Glycoconjugates of the GI tract are important for microbial interactions. The expression of histo-blood group glycosyltransferases governs both the expression of blood group determinants and in part the structure and size of the glycoconjugates. Using neutral glycolipids isolated from the small intestine of a rare blood group O Le(a-b-) ABH secretor-negative ( nonsecretor) individual we were able to map the default'' pathway of the individual lacking ABO, Lewis, and secretor glycosyltransferases. Structures were deduced with combined analysis of mass spectrometry (MALDI-TOF and ESI-MS/MS), and H-1 NMR ( 500 and 600 MHz).
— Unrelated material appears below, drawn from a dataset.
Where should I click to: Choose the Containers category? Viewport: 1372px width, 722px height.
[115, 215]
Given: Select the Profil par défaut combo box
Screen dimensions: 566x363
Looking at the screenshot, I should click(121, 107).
All structures present at a level >5% were structurally resolved and included two extended structures: Galbeta4(Fucalpha3) GlcNAcbeta3(Galbeta4[ Fucalpha3] GlcNAcbeta6) Galbeta4GlcNAcbeta3Galbeta4Glcbeta1Cer and Galbeta3GlcNAcbeta3( Galbeta4[ Fucalpha3] GlcNAcbeta6) Galbeta3GlcNAcbeta3Galbeta4Glcbeta1Cer. The first, a novel component, is based on a type 2 chain and bears the Lex glycotopes on both its branches. The second, a major component, is based on a type 1 chain, which bears a 3-linked type 1 precursor (Le(c)) glycotope and a 6-linked Le(x) glycotope on its branches. This latter structure is identical to that previously isolated from plasma and characterized by MS and GC-MS but not by NMR. Structural resolution of these structures was supported by reanalysis of the blood group H - active decaosylceramides previously isolated from rat small intestine. Other minor linear monofucosylated penta-, hepta-, and difucosylated octaosylceramides, some bearing blood group determinants, were also identified. The cumulative data were used to define a default biosynthesis pathway where it can be seen that carbohydrate chain extension, in the absence of blood group glycosyltransferases, is controlled and regulated by non - blood group fucosylation and branching with type 2 Galbeta4GlcNAc branches.